PROBLEM STATEMENT
All the data below should be printed again without a single difference.

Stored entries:
# # #

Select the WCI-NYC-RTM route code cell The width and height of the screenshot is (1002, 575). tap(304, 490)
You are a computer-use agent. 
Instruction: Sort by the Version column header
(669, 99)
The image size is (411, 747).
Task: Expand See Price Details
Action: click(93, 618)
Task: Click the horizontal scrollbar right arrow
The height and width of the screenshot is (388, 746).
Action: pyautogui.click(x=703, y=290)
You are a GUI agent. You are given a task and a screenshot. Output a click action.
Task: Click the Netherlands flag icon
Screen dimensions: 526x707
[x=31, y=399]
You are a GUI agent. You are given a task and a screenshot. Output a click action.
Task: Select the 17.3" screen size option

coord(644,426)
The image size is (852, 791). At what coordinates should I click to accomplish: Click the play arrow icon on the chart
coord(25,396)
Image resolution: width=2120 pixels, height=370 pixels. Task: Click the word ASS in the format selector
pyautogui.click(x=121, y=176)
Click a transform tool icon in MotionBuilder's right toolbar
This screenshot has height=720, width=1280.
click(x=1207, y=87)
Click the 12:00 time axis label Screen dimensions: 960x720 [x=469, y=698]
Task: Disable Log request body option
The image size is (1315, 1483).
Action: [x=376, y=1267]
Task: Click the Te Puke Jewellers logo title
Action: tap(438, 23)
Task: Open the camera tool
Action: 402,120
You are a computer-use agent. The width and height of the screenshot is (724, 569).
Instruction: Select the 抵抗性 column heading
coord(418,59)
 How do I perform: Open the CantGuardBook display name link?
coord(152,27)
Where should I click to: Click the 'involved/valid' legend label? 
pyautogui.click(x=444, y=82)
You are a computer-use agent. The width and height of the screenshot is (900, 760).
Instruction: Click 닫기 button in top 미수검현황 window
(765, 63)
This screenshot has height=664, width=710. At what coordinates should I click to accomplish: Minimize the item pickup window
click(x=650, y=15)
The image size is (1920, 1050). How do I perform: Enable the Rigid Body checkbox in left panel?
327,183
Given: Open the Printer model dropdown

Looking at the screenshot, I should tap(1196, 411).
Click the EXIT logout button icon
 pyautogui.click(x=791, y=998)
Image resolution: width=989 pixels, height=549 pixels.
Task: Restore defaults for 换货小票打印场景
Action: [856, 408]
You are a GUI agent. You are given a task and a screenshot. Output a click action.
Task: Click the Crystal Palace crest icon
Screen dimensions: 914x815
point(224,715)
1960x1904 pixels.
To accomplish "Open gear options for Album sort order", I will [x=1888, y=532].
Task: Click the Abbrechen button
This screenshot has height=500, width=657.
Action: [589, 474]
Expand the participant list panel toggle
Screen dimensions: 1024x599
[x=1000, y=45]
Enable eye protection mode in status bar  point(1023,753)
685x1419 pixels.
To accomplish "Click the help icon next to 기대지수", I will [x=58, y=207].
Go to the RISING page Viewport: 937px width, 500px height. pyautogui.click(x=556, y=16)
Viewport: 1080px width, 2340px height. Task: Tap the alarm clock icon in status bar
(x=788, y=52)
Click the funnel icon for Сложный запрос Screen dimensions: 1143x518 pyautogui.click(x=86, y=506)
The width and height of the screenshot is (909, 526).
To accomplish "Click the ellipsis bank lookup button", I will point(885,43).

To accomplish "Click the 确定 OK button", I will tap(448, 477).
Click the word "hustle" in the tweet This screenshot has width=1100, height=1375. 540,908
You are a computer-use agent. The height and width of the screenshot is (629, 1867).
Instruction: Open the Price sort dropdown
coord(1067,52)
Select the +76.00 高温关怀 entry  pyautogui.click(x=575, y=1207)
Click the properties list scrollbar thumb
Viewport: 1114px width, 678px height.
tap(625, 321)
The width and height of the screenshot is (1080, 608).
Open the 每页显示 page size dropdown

# # #

RESULT FOR THIS EXERCISE
Select the WCI-NYC-RTM route code cell The width and height of the screenshot is (1002, 575). tap(304, 490)
You are a computer-use agent. 
Instruction: Sort by the Version column header
(669, 99)
The image size is (411, 747).
Task: Expand See Price Details
Action: click(93, 618)
Task: Click the horizontal scrollbar right arrow
The height and width of the screenshot is (388, 746).
Action: pyautogui.click(x=703, y=290)
You are a GUI agent. You are given a task and a screenshot. Output a click action.
Task: Click the Netherlands flag icon
Screen dimensions: 526x707
[x=31, y=399]
You are a GUI agent. You are given a task and a screenshot. Output a click action.
Task: Select the 17.3" screen size option

coord(644,426)
The image size is (852, 791). At what coordinates should I click to accomplish: Click the play arrow icon on the chart
coord(25,396)
Image resolution: width=2120 pixels, height=370 pixels. Task: Click the word ASS in the format selector
pyautogui.click(x=121, y=176)
Click a transform tool icon in MotionBuilder's right toolbar
This screenshot has height=720, width=1280.
click(x=1207, y=87)
Click the 12:00 time axis label Screen dimensions: 960x720 [x=469, y=698]
Task: Disable Log request body option
The image size is (1315, 1483).
Action: [x=376, y=1267]
Task: Click the Te Puke Jewellers logo title
Action: tap(438, 23)
Task: Open the camera tool
Action: 402,120
You are a computer-use agent. The width and height of the screenshot is (724, 569).
Instruction: Select the 抵抗性 column heading
coord(418,59)
 How do I perform: Open the CantGuardBook display name link?
coord(152,27)
Where should I click to: Click the 'involved/valid' legend label? 
pyautogui.click(x=444, y=82)
You are a computer-use agent. The width and height of the screenshot is (900, 760).
Instruction: Click 닫기 button in top 미수검현황 window
(765, 63)
This screenshot has height=664, width=710. At what coordinates should I click to accomplish: Minimize the item pickup window
click(x=650, y=15)
The image size is (1920, 1050). How do I perform: Enable the Rigid Body checkbox in left panel?
327,183
Given: Open the Printer model dropdown

Looking at the screenshot, I should tap(1196, 411).
Click the EXIT logout button icon
 pyautogui.click(x=791, y=998)
Image resolution: width=989 pixels, height=549 pixels.
Task: Restore defaults for 换货小票打印场景
Action: [856, 408]
You are a GUI agent. You are given a task and a screenshot. Output a click action.
Task: Click the Crystal Palace crest icon
Screen dimensions: 914x815
point(224,715)
1960x1904 pixels.
To accomplish "Open gear options for Album sort order", I will [x=1888, y=532].
Task: Click the Abbrechen button
This screenshot has height=500, width=657.
Action: [589, 474]
Expand the participant list panel toggle
Screen dimensions: 1024x599
[x=1000, y=45]
Enable eye protection mode in status bar  point(1023,753)
685x1419 pixels.
To accomplish "Click the help icon next to 기대지수", I will [x=58, y=207].
Go to the RISING page Viewport: 937px width, 500px height. pyautogui.click(x=556, y=16)
Viewport: 1080px width, 2340px height. Task: Tap the alarm clock icon in status bar
(x=788, y=52)
Click the funnel icon for Сложный запрос Screen dimensions: 1143x518 pyautogui.click(x=86, y=506)
The width and height of the screenshot is (909, 526).
To accomplish "Click the ellipsis bank lookup button", I will point(885,43).

To accomplish "Click the 确定 OK button", I will tap(448, 477).
Click the word "hustle" in the tweet This screenshot has width=1100, height=1375. 540,908
You are a computer-use agent. The height and width of the screenshot is (629, 1867).
Instruction: Open the Price sort dropdown
coord(1067,52)
Select the +76.00 高温关怀 entry  pyautogui.click(x=575, y=1207)
Click the properties list scrollbar thumb
Viewport: 1114px width, 678px height.
tap(625, 321)
The width and height of the screenshot is (1080, 608).
Open the 每页显示 page size dropdown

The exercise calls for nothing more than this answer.